*Provided passage*
--- start ---
My first three visits took place in what seemed to be the “temple” of each community: the meditation hall at the Cambridge Zen Center, the soup kitchen at Haley House, the gardens of the Sirius Ecovillage. Each place has a particular focus and while each was starkly different from the one before, I felt the familiar energy of people coming together around a shared value or mission.
Community doesn’t happen because folks simply choose to live in the same place with like-minded people. Community happens because people want connection, they want to be in relationship with other like-minded people.
There are five relationships I've seen communities come together around - relationship to Self, to Others, to the Collective, to the Earth, to Spirit/God. Some communities give attention to two or more of those, but I've hardly seen any weave all five. I wonder, is it possible that BCSA could do it? I think so; in fact, it seems that we have no choice but to do so.
Haley House is a vibrant Catholic Worker (CW) house that runs a daily soup line, manages an urban farm, provides housing through the city of Boston for dozens of homeless folks, and has a busy bakery/cafe. I had the privilege of joining the weekly community meeting for the ten people living and working at Haley House. We sat in the un-airconditioned cafeteria where these volunteers take turns making meals for hundreds of guests every week, sometimes waking up at 4am to get breakfast ready in time. We spent an hour with each person checking in, sharing what was on their hearts. And then we had a rich conversation about sacred activism, community, and the question of “who’s healing who?” when engaging in service. Some of the volunteers were working at Haley House while they’re off of school for the summer, some are discerning their next steps and what’s calling them forward come fall, some came to work there because they needed a change in lives that felt empty.
I also got to volunteer in the lunchtime Elder Meal. Other people who had been scheduled to work didn’t show up, so my newbie help was welcome even though it was my first time in their kitchen! I had a blast chopping and sauteing veggies in a host, busy cafeteria while Catholic Workers who weren’t scheduled for a shift showed up to lend a hand to that day’s lead cook, a young college grad from Long Island. Everyone’s can-do spirit enlivened and inspired me. And, even though the Workers were busy plating food and washing dishes, I saw many of them take a moment to connect with guests, mostly elderly men, taking a respite from the day’s heat. At one point, my shift lead called me over and said, “Chelsea! Jerry wants to talk to you!” I walked over to this man with white hair, crystal-blue eyes, and a heavy Bawston accent. He was so excited to meet someone from New York and wanted to tell me about his days as a student at NYU, when he volunteered with the Catholic Worker. This was the ‘60s and Dorothy Day was an important figure in his life, especially at a time when a revolutionary spirit filled the air.
--- end ---
*Given information*
--- start ---
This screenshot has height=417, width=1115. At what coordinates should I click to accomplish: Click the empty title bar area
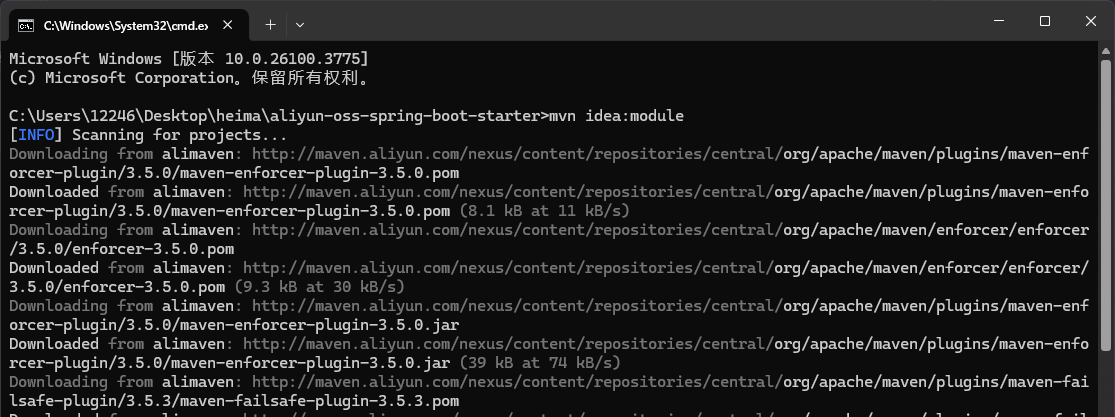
--- end ---
*Exercise brief*
Transcribe verbatim the portion of the passage on community visits starting at "Community doesn’t happen" and ending at "other like-minded people.".

*Finished answer*
Community doesn’t happen because folks simply choose to live in the same place with like-minded people. Community happens because people want connection, they want to be in relationship with other like-minded people.